§ **WHAT THE TASK ASKS**
Output exactly the lines of the listing below that run from the line with "This screenshot has height=313, width=417." through the line with "Viewport: 308px width, 173px height.". No pictures.

*** Opening EXTRACTED ENTRIES ***

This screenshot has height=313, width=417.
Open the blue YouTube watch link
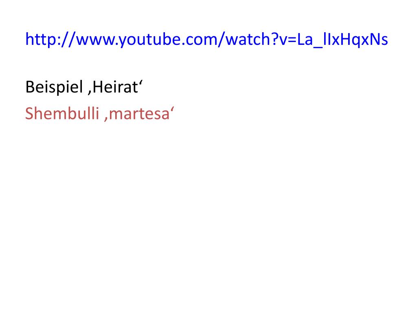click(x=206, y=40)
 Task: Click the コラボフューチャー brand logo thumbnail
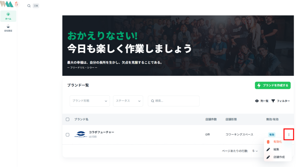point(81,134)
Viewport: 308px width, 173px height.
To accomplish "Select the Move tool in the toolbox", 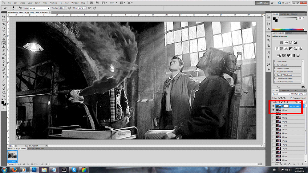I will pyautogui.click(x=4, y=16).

*** Closing EXTRACTED ENTRIES ***
*** Opening EXTRACTED ENTRIES ***

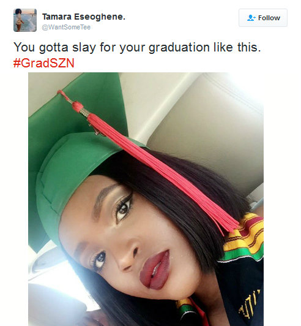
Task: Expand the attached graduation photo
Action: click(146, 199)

*** Closing EXTRACTED ENTRIES ***
*** Opening EXTRACTED ENTRIES ***

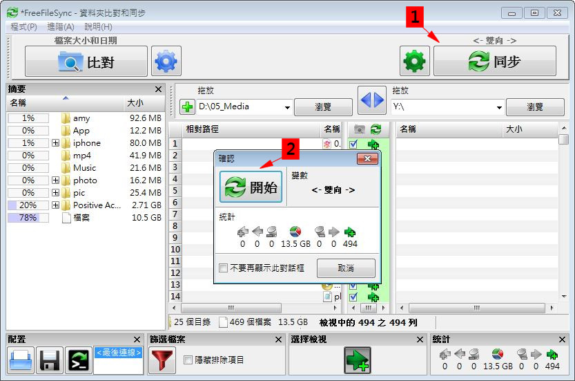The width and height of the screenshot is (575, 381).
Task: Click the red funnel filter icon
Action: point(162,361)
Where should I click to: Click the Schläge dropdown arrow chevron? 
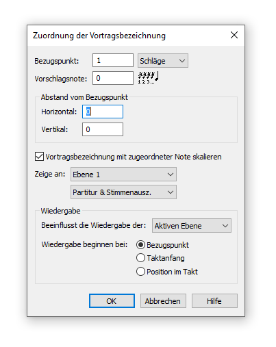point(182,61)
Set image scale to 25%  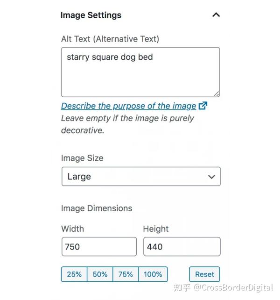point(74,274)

*** Closing EXTRACTED ENTRIES ***

§ **EXPECTED ANSWER**
This screenshot has height=313, width=417.
Open the blue YouTube watch link
click(x=206, y=40)
 Task: Click the コラボフューチャー brand logo thumbnail
point(81,134)
Viewport: 308px width, 173px height.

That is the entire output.